Kiedy myślę „pogoda ducha”, widzę okiem wyobraźni prawdziwą pogodę: daleki widnokrąg, ogromny nieboskłon, trochę przypominających racuchy różowych chmurek na niebie i po zachodniej stronie wielkie czerwone słońce, które rzuca na ziemię nasze długie cienie. To jest najbardziej uspokajający widok, jaki ma nam do zaoferowania natura. Podobno jak się go sobie wyobrazi, to można oszukać nawet wykrywacz kłamstw. Jest to w każdym razie darmowa wizualizacja na uspokojenie. Wystarczy zamknąć oczy, odetchnąć swobodnie kilka razy i otworzyć oko wewnętrzne.

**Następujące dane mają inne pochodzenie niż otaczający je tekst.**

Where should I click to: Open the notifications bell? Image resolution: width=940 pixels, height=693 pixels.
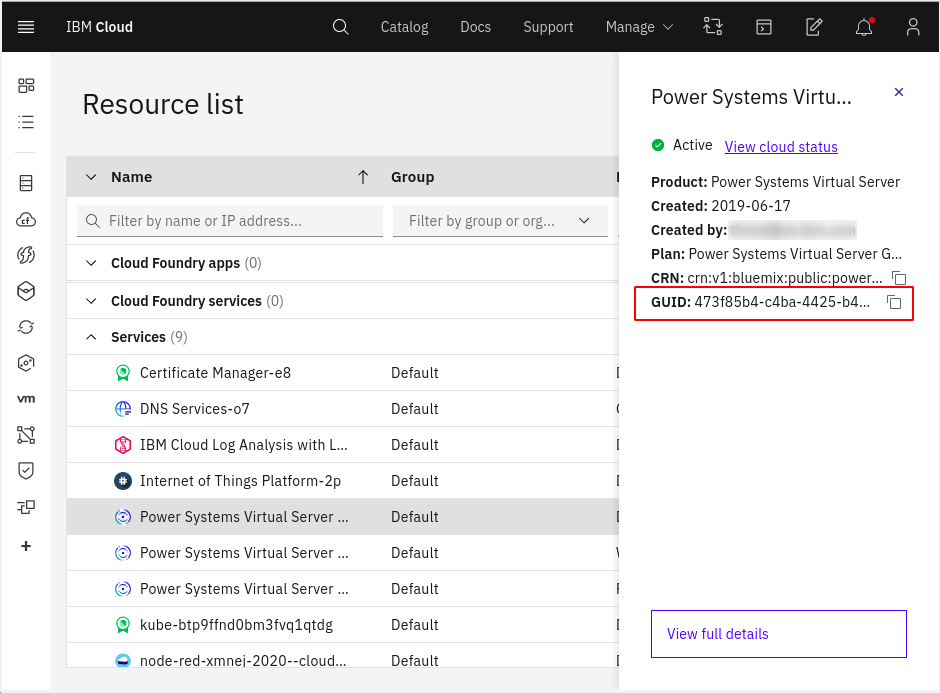coord(864,27)
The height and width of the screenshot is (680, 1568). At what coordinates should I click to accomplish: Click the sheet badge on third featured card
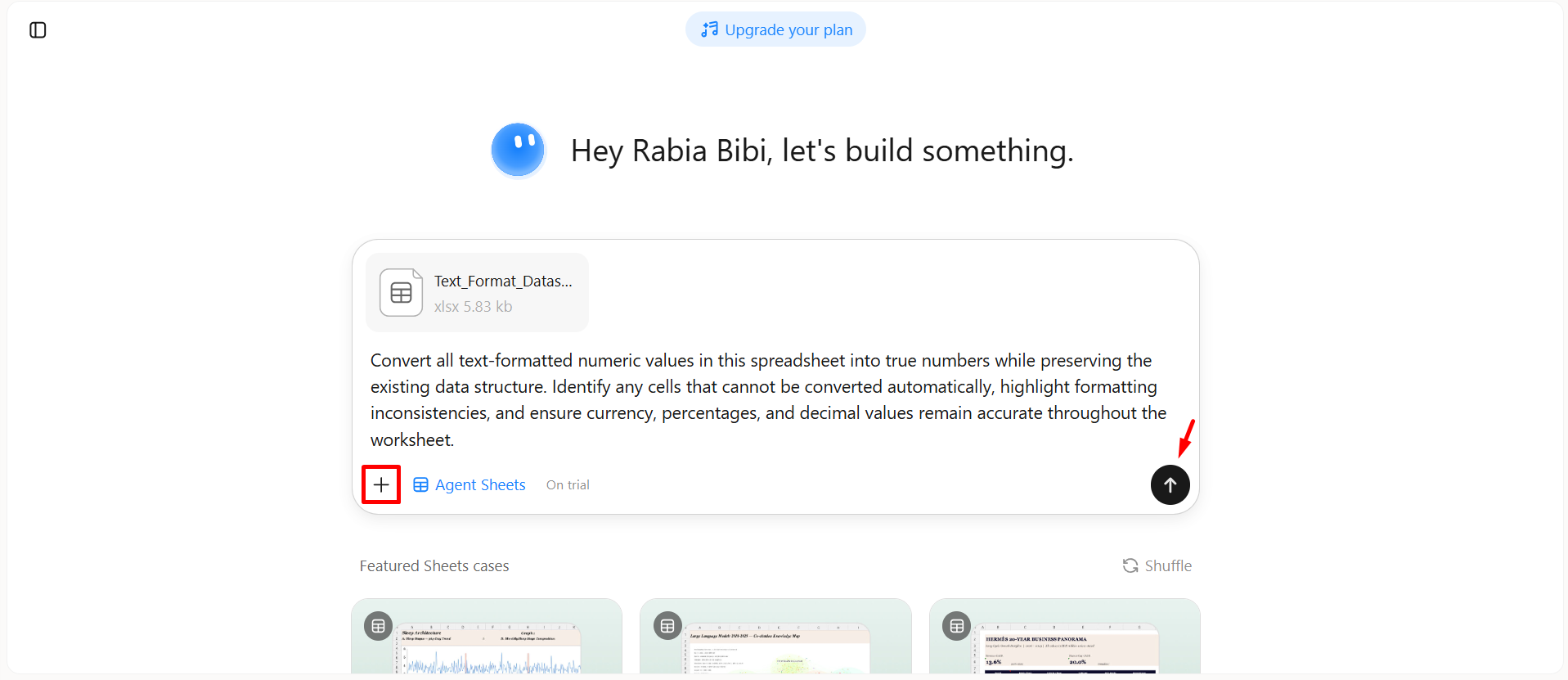click(x=956, y=626)
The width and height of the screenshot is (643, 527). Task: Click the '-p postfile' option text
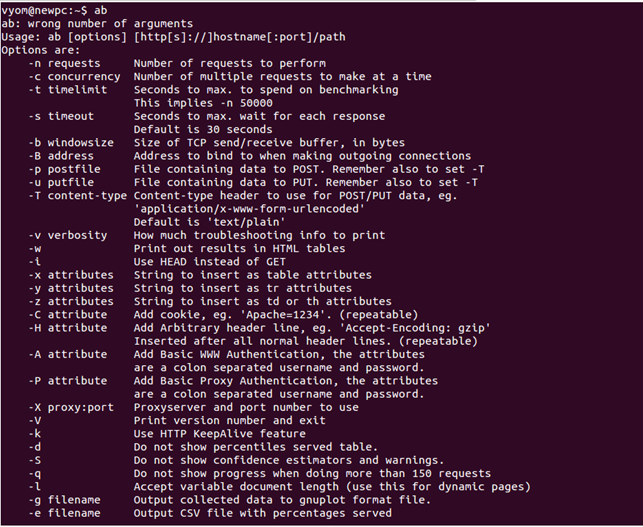[64, 169]
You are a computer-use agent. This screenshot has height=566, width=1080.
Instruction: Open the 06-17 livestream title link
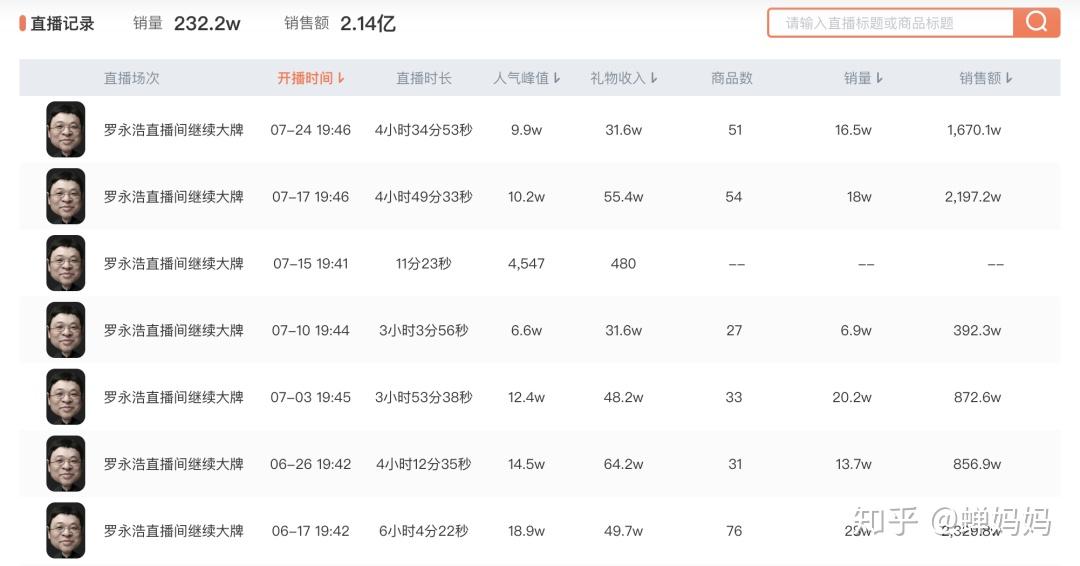coord(174,531)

Wizualizacja jest jednym z trzech naczelnych narzędzi medytacji. Dwa pozostałe – to oddech i mantra. Mantra to hinduskie słowo oznaczające krótki i powtarzający się komunikat, obojętne, czy wypowiadany czy tylko wyrażany w umyśle. Działanie mantry polega na tym, że zajmuje naszą uwagę, dzięki czemu do umysłu nie mają już przystępu przeszkadzające myśli. Najsławniejsza jest mantra „om”, ale w grupie medytacyjnej, którą prowadzę, śpiewamy coś abstrakcyjnego, pozbawionego konkretnej treści – samą głoskę „m”, licząc przy tym w głowie oddechy, i to właśnie poszczególne cyfry, „raz”, „dwa”, „trzy”, są naszą mantrą. Mantrą jest modlitwa różańcowa i mantrą jest modlitwa Jezusowa: „Panie Jezu, zmiłuj się nade mną grzesznym”. Mój przyjaciel Tadeusz Sobolewski powiedział kiedyś, że piękną mantrą jest słowo „mama”. Potęga mantry polega na tym, że nie trzeba nawet mówić, żeby ją praktykować.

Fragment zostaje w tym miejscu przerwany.